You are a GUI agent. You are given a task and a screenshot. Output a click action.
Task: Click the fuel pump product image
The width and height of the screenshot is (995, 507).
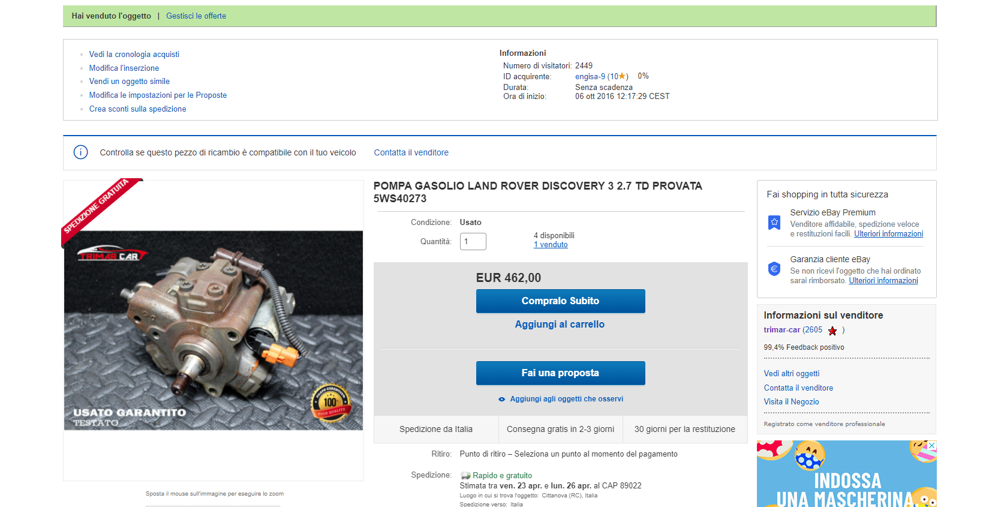pos(214,330)
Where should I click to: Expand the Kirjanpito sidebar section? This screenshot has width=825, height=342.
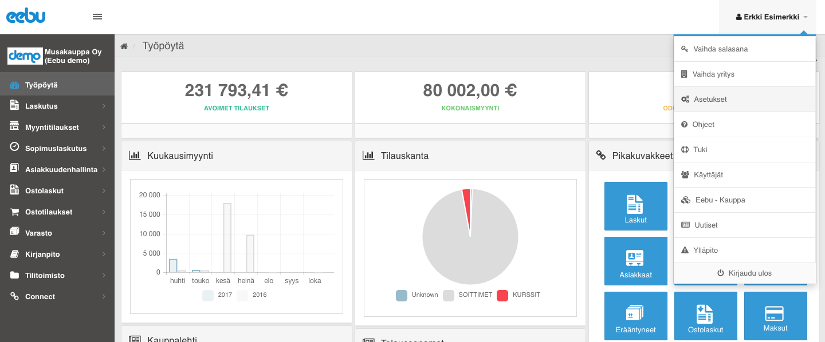[x=57, y=254]
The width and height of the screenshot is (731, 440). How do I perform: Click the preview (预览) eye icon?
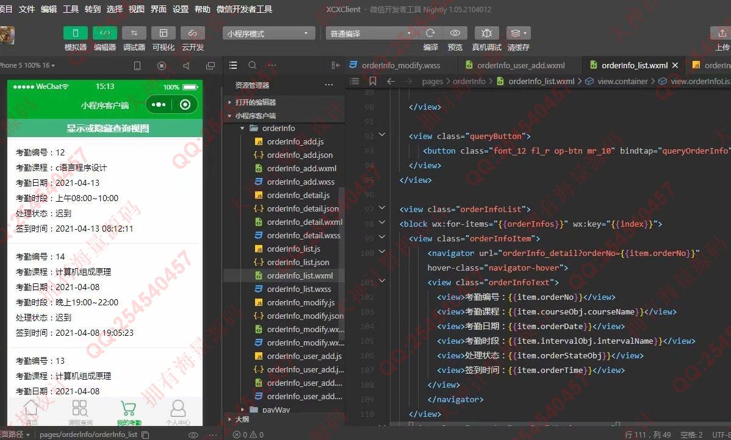click(x=455, y=33)
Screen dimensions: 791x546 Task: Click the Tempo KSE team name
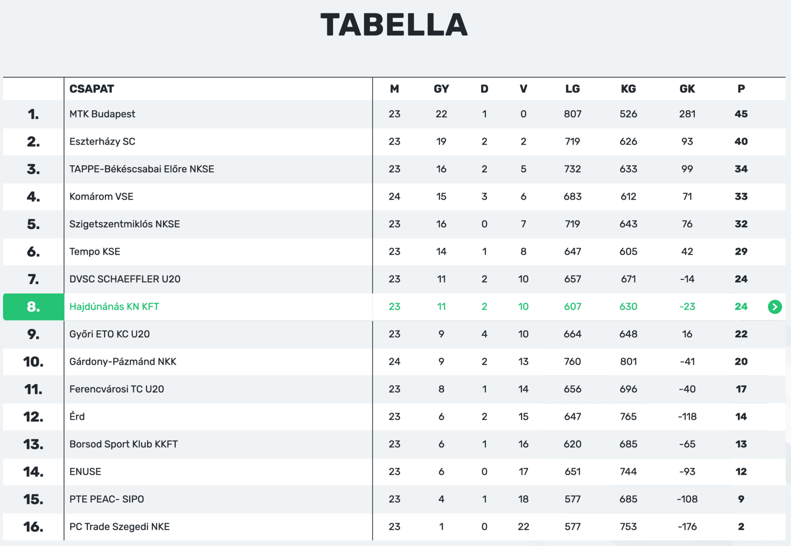click(95, 252)
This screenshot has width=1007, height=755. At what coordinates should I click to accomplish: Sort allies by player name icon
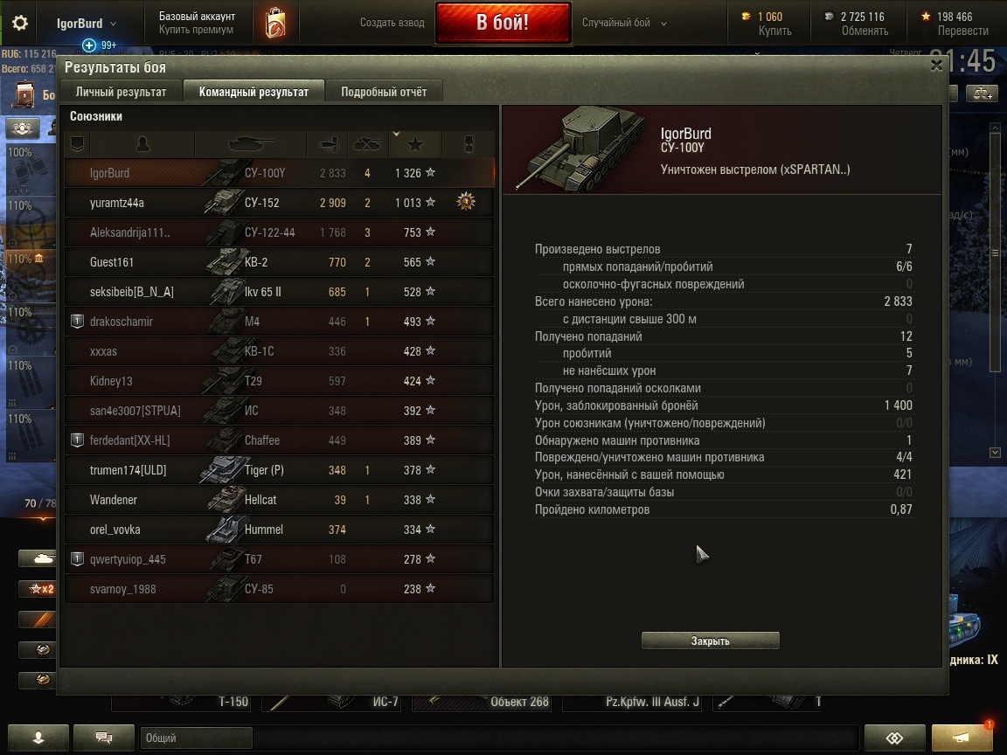142,144
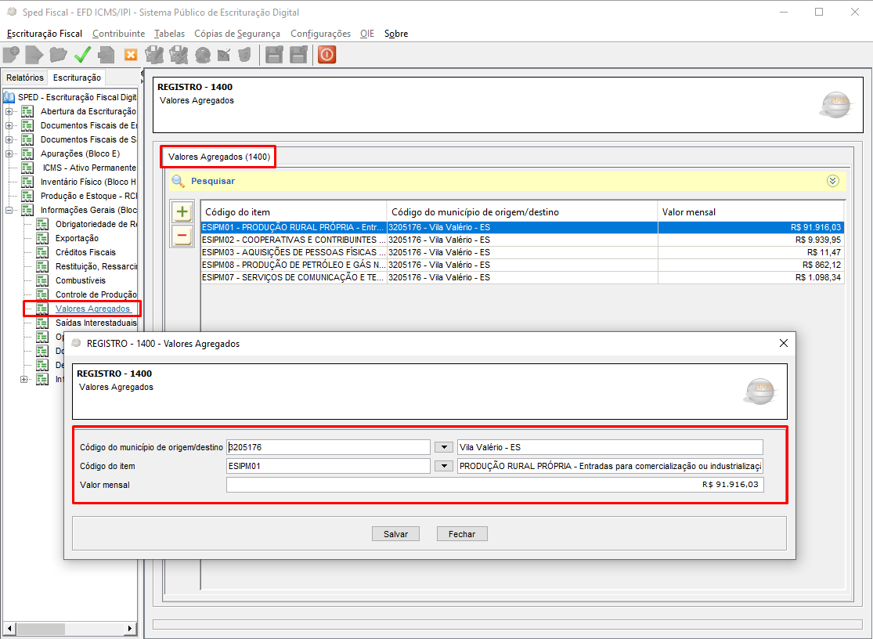Expand the Apurações (Bloco E) node
The height and width of the screenshot is (639, 873).
coord(9,153)
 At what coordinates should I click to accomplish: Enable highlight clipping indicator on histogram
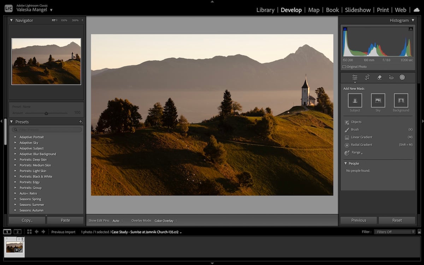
•••
PROBLEM STATEMENT: Leave every picture out and write out, word for word, the lines from the one that contains "The width and height of the screenshot is (731, 440)." through the last line of the records.

RESPONSE AREA:
The width and height of the screenshot is (731, 440). How do I perform: Click the preview (预览) eye icon?
click(x=455, y=33)
Screen dimensions: 791x546 Task: Click the Tempo KSE team name
click(95, 252)
This screenshot has width=1007, height=755. At what coordinates should I click to accomplish: Sort allies by player name icon
142,144
Expand the Apurações (Bloco E) node
The height and width of the screenshot is (639, 873).
coord(9,153)
 At what coordinates should I click to accomplish: Enable highlight clipping indicator on histogram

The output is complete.